Anomalous origin of the LCx from the RPA associated with ASD has not been previously reported. Most of the cases reported in the literature are associated with aortic arch anomaly [1], [4], [5]. The symptoms of the anomalous origin of LCx from the RPA may present in different periods of life or patients may remain asymptomatic with the anomaly being discovered accidentally during diagnostic procedures. There are no standard indications or operative techniques for such patients. Our case was diagnosed at age 3 years to have large secundum ASD not amenable to device closure.
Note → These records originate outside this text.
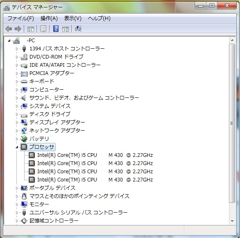Click the scrollbar down arrow
The height and width of the screenshot is (238, 240).
(232, 221)
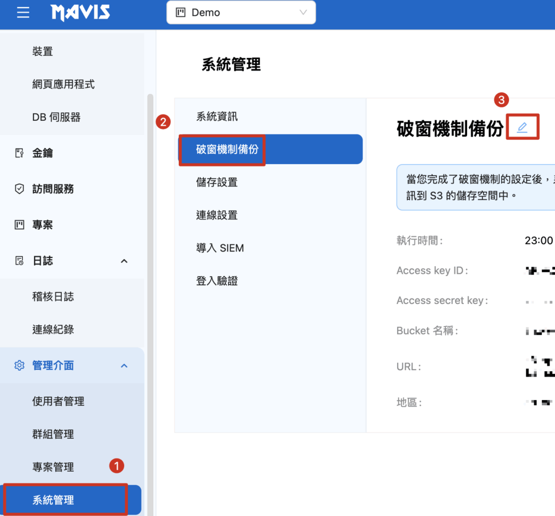Click the MAVIS logo

[x=81, y=12]
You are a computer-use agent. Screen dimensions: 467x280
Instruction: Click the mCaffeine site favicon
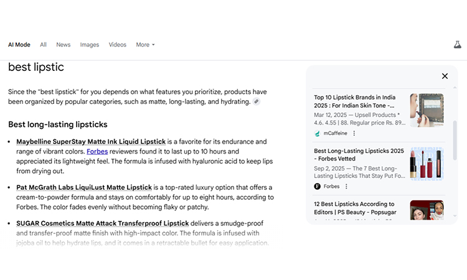(x=318, y=133)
Abnormal flow on echocardiography was noticed in the RPA but anomalous connection of the coronary arteries was not suspected at first surgery.

One year after ASD closure, follow-up echocardiogram showed mild left ventricle dilatation, normal left ventricular systolic function, but no evidence of ischemic changes by electrocardiogram. Coronary angiogram was done, which confirmed anomalous origin of LCx from RPA. Most LCx anomalies mentioned in the literature were associated with aortic coarctation and almost all cases were discovered accidentally later on after aortic arch repair [1], [4], [5]. Chopra et al. [6] reported a 15-year-old- female patient who underwent surgical correction of an aortopulmonary window at age 13 months. Fourteen years later, she presented with dyspnea on exertion associated with angina. A coronary artery bypass grafting of the anomalous LCx and ligation of its anomalous origin in the pulmonary artery were performed. Sarioglu et al. [4] described a 10-year-old female patient who underwent surgical repair of the aortic coarctation at age 4 years. Six years later, she presented with chest pain during exercise. Cardiac catheterization demonstrated retrograde filling of the LCx from the left anterior descending and right coronary artery, with drainage into the RPA. Alexi-Meskishvili et al. [2] reported two infants with anomalous LCx from PA who had to be operated at ages 40 days and 30 days because of severe myocardial dysfunction. The anomalous LCx was reimplanted to the aorta in the first patient, and simple ligation via left thoracotomy was chosen in the second case.

In conclusion, our patient is the first reported case of anomalous origin of LCx from the RPA associated with ASD. Echocardiography is still the baseline for diagnosis; however, coronary angiogram is required to confirm the diagnosis. Anomalous LCx origin can be silent or can present with ischemic changes, and surgical correction is mandatory even if the patient is asymptomatic.

Ethical approval

All procedures performed in studies involving human participants were in accordance with the ethical standards of the institutional and/or national research committee and with the 1964 Helsinki declaration and its later amendments or comparable ethical standards.

Informed consent

Informed consent was obtained from all individual participants included in the study.